Find & Connect: Bridging the Gap Between Physical Encounters and Social Networks
Using Proximity and Homophily to Connect Conference Attendees in a Mobile Social Network
The paper presents "Find & Connect," a mobile social networking platform for academic conferences that integrates RFID-based indoor positioning with social homophily. Deployed at UbiComp 2011, it facilitates networking by recommending contacts based on shared interests and physical encounters, achieving a significant participation rate of 57% among attendees.
TL;DR
At major conferences, we meet dozens of people but rarely manage to convert those handshakes into lasting professional links. Find & Connect is a research-driven mobile platform that uses active RFID tracking and the "Homophily Principle" to help attendees discover and connect with peers based on where they stand and what they study. Tested at UbiComp 2011, the study proves that physical proximity is the ultimate catalyst for expanding your professional circle.
The "Business Card" Bottleneck
Despite the digital age, academic networking remains stubbornly manual. We rely on business cards, which are tedious to digitize, or LinkedIn, which lacks the real-time "context" of a conference. Previous attempts at location-based services failed because:
- GPS Accuracy: Standard GPS has a 50m error margin—useless for distinguishing between rooms in a convention center.
- Context Blindness: Knowing two people are in the same building doesn't mean they share interests.
The authors argue that for a network to be valuable, it must merge Proximity (physical interaction) with Homophily (similarity in interests).
Methodology: The Science of High-Precision Networking
The system architecture involves a specialized hardware/software stack:
- Physical Layer: Active RFID badges update the user's position using the LANDMARC algorithm, which uses signal strength to map (x,y) coordinates.
- Social Layer: A web-based UI categorizes attendees into "Nearby" (within 10m) and "Farther Away," while an "In Common" tab highlights shared research interests and sessions.

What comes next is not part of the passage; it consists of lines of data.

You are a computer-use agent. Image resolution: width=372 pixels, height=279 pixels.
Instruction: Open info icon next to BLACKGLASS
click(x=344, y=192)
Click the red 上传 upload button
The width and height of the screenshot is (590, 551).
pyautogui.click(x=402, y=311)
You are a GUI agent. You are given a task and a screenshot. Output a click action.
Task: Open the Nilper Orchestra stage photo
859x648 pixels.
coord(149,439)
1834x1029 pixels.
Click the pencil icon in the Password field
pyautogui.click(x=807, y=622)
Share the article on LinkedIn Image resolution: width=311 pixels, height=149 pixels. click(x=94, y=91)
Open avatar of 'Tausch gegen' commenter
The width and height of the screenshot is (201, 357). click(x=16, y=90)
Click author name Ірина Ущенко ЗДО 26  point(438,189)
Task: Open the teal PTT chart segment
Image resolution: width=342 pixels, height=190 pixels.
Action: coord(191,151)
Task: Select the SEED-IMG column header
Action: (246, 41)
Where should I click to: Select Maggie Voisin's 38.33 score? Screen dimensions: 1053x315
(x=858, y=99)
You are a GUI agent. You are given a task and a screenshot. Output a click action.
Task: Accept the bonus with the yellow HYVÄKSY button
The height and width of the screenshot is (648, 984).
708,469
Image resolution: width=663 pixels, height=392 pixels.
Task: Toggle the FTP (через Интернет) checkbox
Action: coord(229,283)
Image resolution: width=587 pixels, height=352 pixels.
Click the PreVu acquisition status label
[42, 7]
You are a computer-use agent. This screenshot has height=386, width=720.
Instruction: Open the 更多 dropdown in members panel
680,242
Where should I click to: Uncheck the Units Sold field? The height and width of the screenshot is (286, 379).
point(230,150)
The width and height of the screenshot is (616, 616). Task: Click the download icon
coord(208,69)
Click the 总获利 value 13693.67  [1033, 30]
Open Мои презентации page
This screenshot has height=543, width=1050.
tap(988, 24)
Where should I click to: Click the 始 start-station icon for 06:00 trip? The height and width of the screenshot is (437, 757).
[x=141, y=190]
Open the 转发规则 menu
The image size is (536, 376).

- Algorithmic Layer: The EncounterMeet+ algorithm recommends contacts by weighing historical physical encounters alongside social similarity.
Figure 1: The visual interface showing how attendees can see people nearby and their shared interests.
Key Insights from the UbiComp 2011 Trial
The deployment among 241 participants yielded several fascinating behavioral insights:
1. The Power of "Encountered Before"
Through an acquaintance survey, the researchers found that "Knowing each other in real life" and "Having encountered before" were the top two reasons for adding a contact. This confirms that even in a digital app, the physical interaction is the anchor.

2. Network Topology: 3-4 Degrees of Separation
The conference network mirrored the "Small World" phenomenon. The contact network had a diameter of 4, while the encounter network had a diameter of 3. Essentially, you were never more than three people away from anyone else in the building.
3. The Recommendation Paradox
Surprisingly, while users accessed the "Nearby" page frequently (11.66% of views), they only converted 2% of automated recommendations into contact requests. Many participants preferred to manually browse profiles of people they saw in the room rather than trusting the algorithm's suggestions.
Figure 2: The encounter network was extremely dense, showing the "highly clustered" nature of conference interactions.
Critical Analysis & Conclusion
Find & Connect successfully demonstrated that an "Event-Based Social Network" behaves differently than a static one like LinkedIn. These networks are ephemeral and interaction-driven.
Limitations:
- The low recommendation conversion rate suggests that "Discoverability" isn't enough; the system needs to decrease the social friction of the first "Add" request.
- RFID infrastructure is hardware-heavy. Today, this would likely be replaced with BLE (Bluetooth Low Energy) or UWB.
Moving Forward: The future of networking lies in "Activity-Based Groups." Instead of just knowing who is nearby, future systems should identify sub-groups of people who attend the same niche sessions over multiple days, pinpointing potential collaborators before they even speak.
Takeaway: If you want to build a professional social app, focus on the "Why" (Homophily) but build it on top of the "Where" (Proximity).